When you reach the line that contains "November 2019 (970, 1083)" in the data below, start reproducing lines exactly, and stop after the line that contains "Le Seul Salut de l'Humanité (143, 711)".

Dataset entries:
··········
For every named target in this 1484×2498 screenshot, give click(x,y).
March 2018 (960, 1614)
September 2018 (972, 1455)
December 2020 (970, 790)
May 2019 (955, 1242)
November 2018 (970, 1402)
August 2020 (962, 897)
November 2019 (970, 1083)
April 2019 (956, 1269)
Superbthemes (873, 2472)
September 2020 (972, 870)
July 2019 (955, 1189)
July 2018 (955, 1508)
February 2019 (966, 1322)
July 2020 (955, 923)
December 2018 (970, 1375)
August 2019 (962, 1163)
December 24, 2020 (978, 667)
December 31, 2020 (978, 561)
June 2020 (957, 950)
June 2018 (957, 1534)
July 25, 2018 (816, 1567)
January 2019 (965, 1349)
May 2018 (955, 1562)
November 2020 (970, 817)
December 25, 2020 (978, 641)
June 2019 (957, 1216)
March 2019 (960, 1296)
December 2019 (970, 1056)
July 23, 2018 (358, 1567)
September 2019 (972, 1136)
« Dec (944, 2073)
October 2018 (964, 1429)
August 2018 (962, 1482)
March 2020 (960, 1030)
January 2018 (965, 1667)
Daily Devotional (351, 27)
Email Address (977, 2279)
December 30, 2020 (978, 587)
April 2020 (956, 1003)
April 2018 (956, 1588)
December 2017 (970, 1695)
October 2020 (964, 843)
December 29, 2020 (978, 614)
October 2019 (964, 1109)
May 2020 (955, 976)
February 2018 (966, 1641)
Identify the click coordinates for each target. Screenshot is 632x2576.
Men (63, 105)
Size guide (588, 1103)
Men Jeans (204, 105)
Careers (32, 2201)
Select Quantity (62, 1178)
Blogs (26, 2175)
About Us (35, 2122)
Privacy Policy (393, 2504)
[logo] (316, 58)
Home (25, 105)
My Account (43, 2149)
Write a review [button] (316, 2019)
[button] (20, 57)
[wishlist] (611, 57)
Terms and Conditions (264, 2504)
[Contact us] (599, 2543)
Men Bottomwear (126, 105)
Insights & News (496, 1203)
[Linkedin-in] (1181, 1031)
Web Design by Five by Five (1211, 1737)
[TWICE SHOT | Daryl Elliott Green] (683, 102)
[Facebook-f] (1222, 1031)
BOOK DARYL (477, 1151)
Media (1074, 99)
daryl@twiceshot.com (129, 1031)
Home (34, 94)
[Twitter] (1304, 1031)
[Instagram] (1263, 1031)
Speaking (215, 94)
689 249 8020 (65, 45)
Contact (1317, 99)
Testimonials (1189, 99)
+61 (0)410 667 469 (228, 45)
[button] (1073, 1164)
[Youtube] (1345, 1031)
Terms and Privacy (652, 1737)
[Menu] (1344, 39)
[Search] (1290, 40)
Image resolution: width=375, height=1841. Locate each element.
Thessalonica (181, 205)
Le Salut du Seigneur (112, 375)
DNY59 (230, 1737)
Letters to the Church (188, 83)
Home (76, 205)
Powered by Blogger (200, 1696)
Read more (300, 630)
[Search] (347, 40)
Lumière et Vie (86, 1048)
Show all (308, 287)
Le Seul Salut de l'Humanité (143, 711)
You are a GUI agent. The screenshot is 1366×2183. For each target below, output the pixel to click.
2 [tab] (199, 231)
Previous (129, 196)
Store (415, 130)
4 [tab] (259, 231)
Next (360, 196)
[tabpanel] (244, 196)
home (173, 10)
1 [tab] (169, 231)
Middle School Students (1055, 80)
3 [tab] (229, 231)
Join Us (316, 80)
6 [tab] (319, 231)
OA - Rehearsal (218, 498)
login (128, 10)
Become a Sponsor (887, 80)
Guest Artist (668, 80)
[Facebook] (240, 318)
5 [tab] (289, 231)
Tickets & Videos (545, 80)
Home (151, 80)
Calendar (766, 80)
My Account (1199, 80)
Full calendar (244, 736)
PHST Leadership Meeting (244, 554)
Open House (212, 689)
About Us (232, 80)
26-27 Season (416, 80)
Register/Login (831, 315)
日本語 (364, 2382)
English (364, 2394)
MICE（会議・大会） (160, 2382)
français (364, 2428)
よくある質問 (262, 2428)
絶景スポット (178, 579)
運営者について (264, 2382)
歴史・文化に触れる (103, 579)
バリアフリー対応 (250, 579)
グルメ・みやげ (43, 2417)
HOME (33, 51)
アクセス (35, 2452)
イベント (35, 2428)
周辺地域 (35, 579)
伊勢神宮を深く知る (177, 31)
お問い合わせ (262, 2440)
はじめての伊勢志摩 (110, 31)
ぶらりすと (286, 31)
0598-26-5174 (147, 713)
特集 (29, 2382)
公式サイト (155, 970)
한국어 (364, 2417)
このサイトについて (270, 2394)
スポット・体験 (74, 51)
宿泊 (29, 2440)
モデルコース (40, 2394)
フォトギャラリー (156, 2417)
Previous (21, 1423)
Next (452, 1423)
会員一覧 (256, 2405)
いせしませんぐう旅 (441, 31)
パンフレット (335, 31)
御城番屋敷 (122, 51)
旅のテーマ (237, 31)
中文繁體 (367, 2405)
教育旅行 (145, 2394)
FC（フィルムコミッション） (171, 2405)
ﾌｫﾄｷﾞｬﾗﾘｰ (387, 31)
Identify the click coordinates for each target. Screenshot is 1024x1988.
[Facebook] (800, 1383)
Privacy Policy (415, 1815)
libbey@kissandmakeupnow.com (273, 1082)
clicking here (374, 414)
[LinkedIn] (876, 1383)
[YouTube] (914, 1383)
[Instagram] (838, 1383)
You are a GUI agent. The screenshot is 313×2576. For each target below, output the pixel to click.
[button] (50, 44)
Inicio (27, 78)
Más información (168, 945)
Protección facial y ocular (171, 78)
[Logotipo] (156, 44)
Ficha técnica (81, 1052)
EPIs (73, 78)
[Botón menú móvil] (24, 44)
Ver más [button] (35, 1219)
··········
= Worked solution =
November 2019 (970, 1083)
April 2019 (956, 1269)
Superbthemes (873, 2472)
September 2020 (972, 870)
July 2019 (955, 1189)
July 2018 (955, 1508)
February 2019 (966, 1322)
July 2020 (955, 923)
December 2018 (970, 1375)
August 2019 (962, 1163)
December 24, 2020 (978, 667)
December 31, 2020 (978, 561)
June 2020 (957, 950)
June 2018 (957, 1534)
July 25, 2018 (816, 1567)
January 2019 (965, 1349)
May 2018 (955, 1562)
November 2020 (970, 817)
December 25, 2020 (978, 641)
June 2019 (957, 1216)
March 2019 (960, 1296)
December 2019 (970, 1056)
July 23, 2018 (358, 1567)
September 2019 (972, 1136)
« Dec (944, 2073)
October 2018 (964, 1429)
August 2018 (962, 1482)
March 2020 (960, 1030)
January 2018 (965, 1667)
Daily Devotional (351, 27)
Email Address (977, 2279)
December 30, 2020 (978, 587)
April 2020 (956, 1003)
April 2018 (956, 1588)
December 2017 (970, 1695)
October 2020 (964, 843)
December 29, 2020 (978, 614)
October 2019 (964, 1109)
May 2020 (955, 976)
February 2018 (966, 1641)
Identify the click coordinates for each target. Screenshot is 632x2576.
Men (63, 105)
Size guide (588, 1103)
Men Jeans (204, 105)
Careers (32, 2201)
Select Quantity (62, 1178)
Blogs (26, 2175)
About Us (35, 2122)
Privacy Policy (393, 2504)
[logo] (316, 58)
Home (25, 105)
My Account (43, 2149)
Write a review [button] (316, 2019)
[button] (20, 57)
[wishlist] (611, 57)
Terms and Conditions (264, 2504)
[Contact us] (599, 2543)
Men Bottomwear (126, 105)
Insights & News (496, 1203)
[Linkedin-in] (1181, 1031)
Web Design by Five by Five (1211, 1737)
[TWICE SHOT | Daryl Elliott Green] (683, 102)
[Facebook-f] (1222, 1031)
BOOK DARYL (477, 1151)
Media (1074, 99)
daryl@twiceshot.com (129, 1031)
Home (34, 94)
[Twitter] (1304, 1031)
[Instagram] (1263, 1031)
Speaking (215, 94)
689 249 8020 (65, 45)
Contact (1317, 99)
Testimonials (1189, 99)
+61 (0)410 667 469 (228, 45)
[button] (1073, 1164)
[Youtube] (1345, 1031)
Terms and Privacy (652, 1737)
[Menu] (1344, 39)
[Search] (1290, 40)
Image resolution: width=375, height=1841. Locate each element.
Thessalonica (181, 205)
Le Salut du Seigneur (112, 375)
DNY59 (230, 1737)
Letters to the Church (188, 83)
Home (76, 205)
Powered by Blogger (200, 1696)
Read more (300, 630)
[Search] (347, 40)
Lumière et Vie (86, 1048)
Show all (308, 287)
Le Seul Salut de l'Humanité (143, 711)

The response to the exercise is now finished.